People clean up debris from a destroyed home

People clean up debris from a destroyed home on Shore Road in Lindenhurst on Nov. 4, 2012 in the aftermath of superstorm Sandy. Credit: Newsday / Thomas A. Ferrara

The unseemly way business is done in Washington now threatens attempts to fix the mess left by Sandy.

The $60-billion aid bill before the U.S. Senate, which could be voted on as soon as today, is a fair start: It won't pay for everything on the wish lists of the region's governors and local leaders, but it's enough to accomplish much of what's necessary.

Now, though, some Republican senators, mostly from states that don't love New York, want to cut the appropriation to $24 billion. It's too deep, and the promise that they'll come back with more money later if it's needed is an iffy proposition.

The money is needed, and that need won't fade. What will fade, once the devastation has receded from the national consciousness, is support. Once that happens, big-money allocations will be even harder to secure.
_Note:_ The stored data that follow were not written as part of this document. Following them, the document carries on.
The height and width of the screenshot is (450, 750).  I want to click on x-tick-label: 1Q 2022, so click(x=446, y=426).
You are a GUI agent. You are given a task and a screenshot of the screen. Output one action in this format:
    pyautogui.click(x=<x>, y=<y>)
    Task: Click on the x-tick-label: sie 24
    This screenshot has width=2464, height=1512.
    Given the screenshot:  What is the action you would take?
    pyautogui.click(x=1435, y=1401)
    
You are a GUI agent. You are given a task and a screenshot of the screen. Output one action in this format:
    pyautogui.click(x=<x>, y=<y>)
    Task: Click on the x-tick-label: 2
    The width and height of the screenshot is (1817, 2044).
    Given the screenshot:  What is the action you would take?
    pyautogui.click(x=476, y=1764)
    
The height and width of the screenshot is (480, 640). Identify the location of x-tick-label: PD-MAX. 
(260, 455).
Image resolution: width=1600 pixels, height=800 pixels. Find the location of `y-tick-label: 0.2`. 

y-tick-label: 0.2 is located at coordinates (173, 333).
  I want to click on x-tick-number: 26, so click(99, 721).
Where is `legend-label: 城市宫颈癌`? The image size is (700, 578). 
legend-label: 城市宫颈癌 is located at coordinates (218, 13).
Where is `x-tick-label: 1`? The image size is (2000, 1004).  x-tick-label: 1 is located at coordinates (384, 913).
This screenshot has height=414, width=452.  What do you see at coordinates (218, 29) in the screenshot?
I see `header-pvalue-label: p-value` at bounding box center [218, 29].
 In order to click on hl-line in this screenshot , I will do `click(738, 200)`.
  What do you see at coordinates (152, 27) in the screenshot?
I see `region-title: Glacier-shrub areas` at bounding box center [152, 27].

Opponents of the larger funding bill are crying that it's full of pork, but that's not really true. This legislation would be cleaner if it hadn't been amended to include things like $150 million for fisheries, repairs of a roof at a Smithsonian museum and replacing FBI laboratory and office equipment. We wish that were the case. But these projects are financially minimal, and sound. They need to be funded, and they need to be funded in this bill to sway some Republican votes. But in adding these projects, supporters have opened themselves up to accusations the bill is flawed.

Some of the requested money is being opposed because it's meant to harden the region against storms, rather than merely making the cheapest possible repairs. That's true, but rebuilding badly certainly doesn't make sense. What we're seeing here is the same kind of bickering so omnipresent in the "fiscal cliff" negotiations. It's business as usual in Washington, but it has no place in a discussion where the need itself is so extraordinary.

When Katrina hit, Congress approved $61 billion in aid within two weeks. Making New York and its neighbors wait, or making them rebuild shoddily, is pure politics, not fiscal conservatism.